Key Distinction: A specific marker allele (e.g., allele $\text{1}$ ) is not universally linked to a disease in the general population. It is only linked within a specific family pedigree relative to who the individual inherited the chromosome from.

Disease Profile: Autosomal dominant, late-onset neurodegenerative disorder caused by a repeat expansion in the Huntington gene on chromosome $4$ .
Marker Utility: Because the expansion itself can be difficult to amplify/sequence, labs often use a nearby polymorphic VNTR marker.
Linkage Example: If an affected parent has markers $A$ and $B$ , and their affected children all inherit allele $A$ , it is deduced that the disease mutation is physically located on the chromosome carrying allele $A$ in that specific family.

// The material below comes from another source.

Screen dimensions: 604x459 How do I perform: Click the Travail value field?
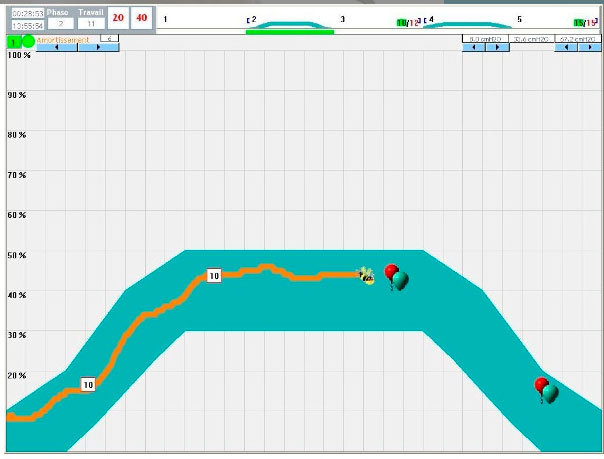click(91, 23)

Pre-implantation Genetic Diagnosis (PGD): Used to test embryos to ensure they have the lowest possible risk of inheriting a mutation.
Modified Risk Scenarios (Example: Autosomal Dominant Mutation):
- Suppose a daughter has a \text{50%} risk because her father was affected, but her own status is unknown.
- Her baseline risk to pass it to a fetus is $1/2 \times 1/2 = 1/4$ or \text{25%}.
- If marker analysis shows the fetus inherited the chromosome the daughter got from her unaffected mother (grandmaternal allele), the risk drops to \text{0%}.
- If the fetus inherited the chromosome from the affected grandfather (grandpaternal allele), the risk remains at \text{50%} (matching the mother's risk).
- If the parents sharing identical marker alleles (e.g., both are $AB$ ), the markers are non-informative, and the risk remains the baseline \text{25%}.
Best Practices: In clinical practice, a "panel of markers" (upstream, downstream, and internal to the gene) is used to ensure no silent recombination events have occurred.